Estonia and Belgium are the only two EU member states that declined the Jutland Declaration, a 2025 pan-European commitment to limit children’s access to social media. Estonia’s ministers argue that age-based bans are unenforceable and that it’s better to enforce the GDPR against platforms and invest in digital literacy rather than restricting young people’s participation in the information society.
On 10 October 2025, digital ministers from 25 of the EU’s 27 member states signed the Jutland Declaration in Denmark, along with Norway and Iceland. The declaration aims to introduce privacy-preserving age verification on social media platforms, protect minors from addictive design, and work towards a “digital legal age” for online services. Belgium declined due to a veto by Flemish Media Minister Cieltje Van Achter, who described the age verification requirements as disproportionate. Estonia’s refusal was based on principle, arguing the regulatory focus should be elsewhere.
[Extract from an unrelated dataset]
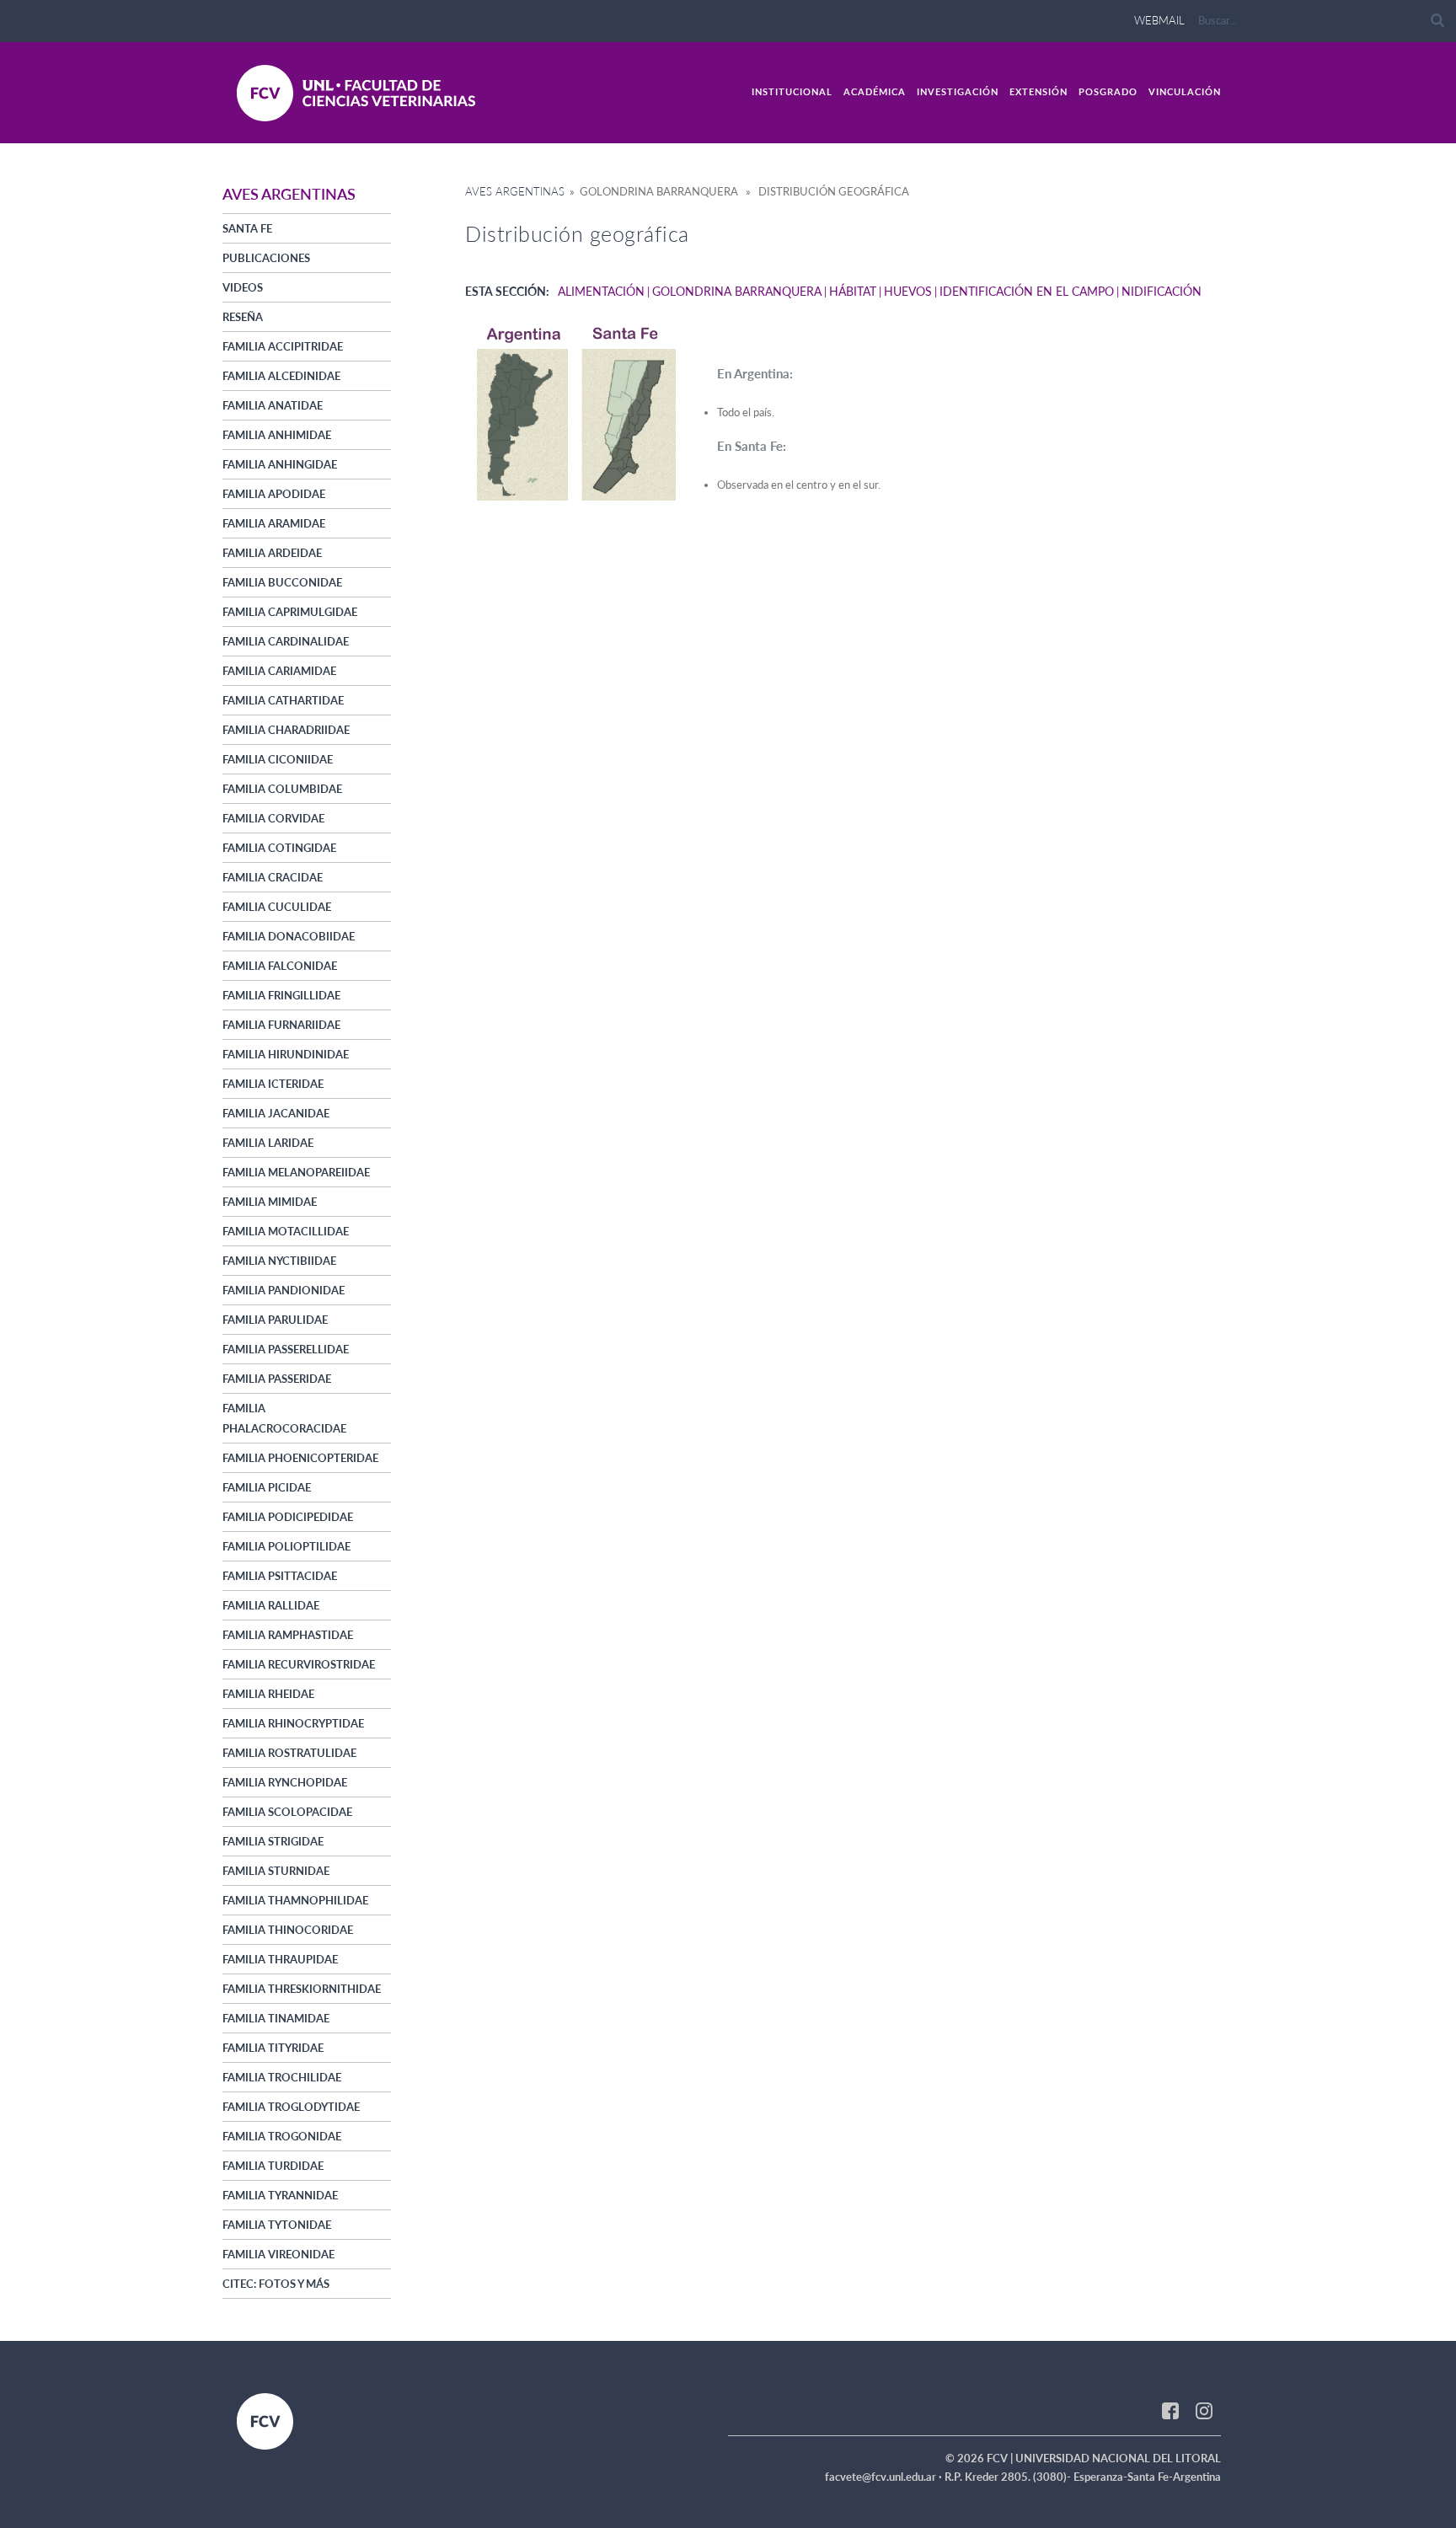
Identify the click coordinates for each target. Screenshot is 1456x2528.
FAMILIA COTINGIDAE (279, 847)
Such momentum reflects broader efforts, with countries like Australia, France, Spain, and Austria enacting their restrictions, while Greece plans to do so by 2027. In November 2025, the European Parliament backed a non-binding resolution for an EU-wide digital minimum age of 16, urging the Commission to include this in the forthcoming Digital Fairness Act.
Estonia’s dissent was led by Kristina Kallas, Minister of Education and Research, criticizing the ban consensus by saying age restrictions wrongly place responsibility on children rather than platforms. Liisa-Ly Pakosta, Minister of Justice and Digital Affairs, emphasized Estonia’s belief in an inclusive information society, pointing to the GDPR as an existing enforcement mechanism. Estonia argues Europe hasn’t exhausted current tools before adopting new ones.
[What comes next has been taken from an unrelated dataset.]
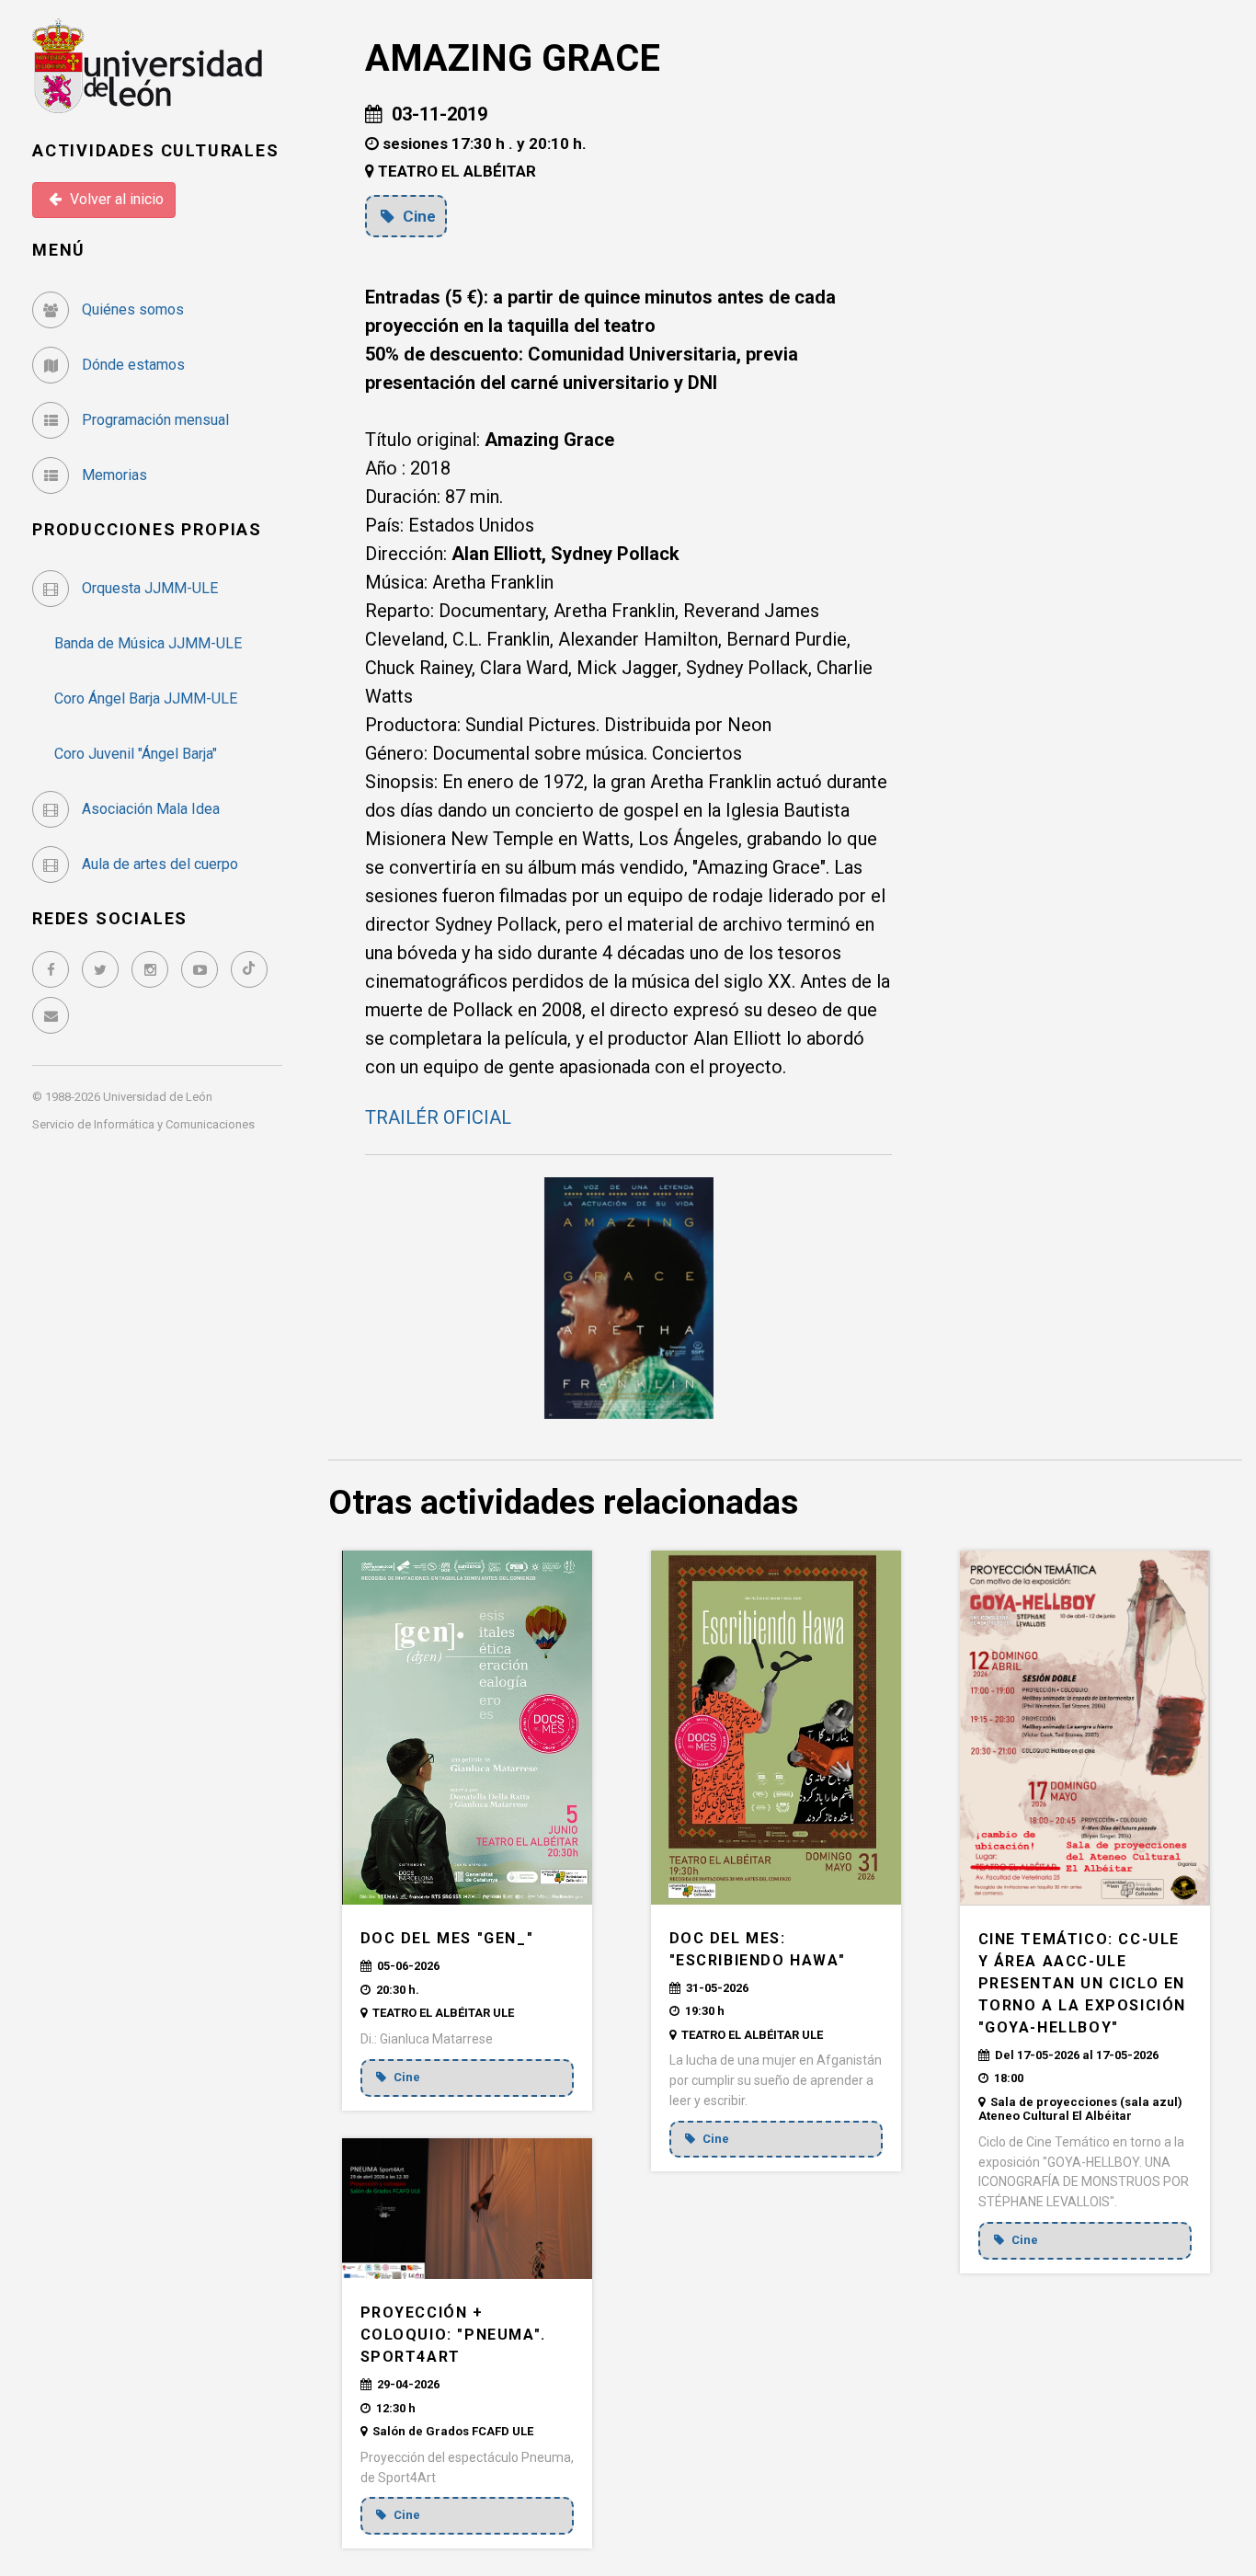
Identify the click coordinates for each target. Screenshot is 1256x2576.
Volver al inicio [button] (115, 199)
Australia was the first to enforce a social media ban for minors in December 2025, but compliance issues emerged as many children found workarounds. Whether this indicates the ineffectiveness of the ban model or a need for stricter enforcement is debated.
The Digital Fairness Act is the next venue for this debate, with the European Parliament voting for a 16-plus digital minimum age and other restrictions. Scheduled for the fourth quarter of 2026, the DFA proposal offers Estonia a chance to argue for a platform-accountability framework alongside or instead of age-based restrictions. The two approaches reflect different views on regulatory leverage: targeting the platforms or the young users. As AI-powered recommendation systems rise, Europe will have to determine legal responsibility for what those systems present to young users.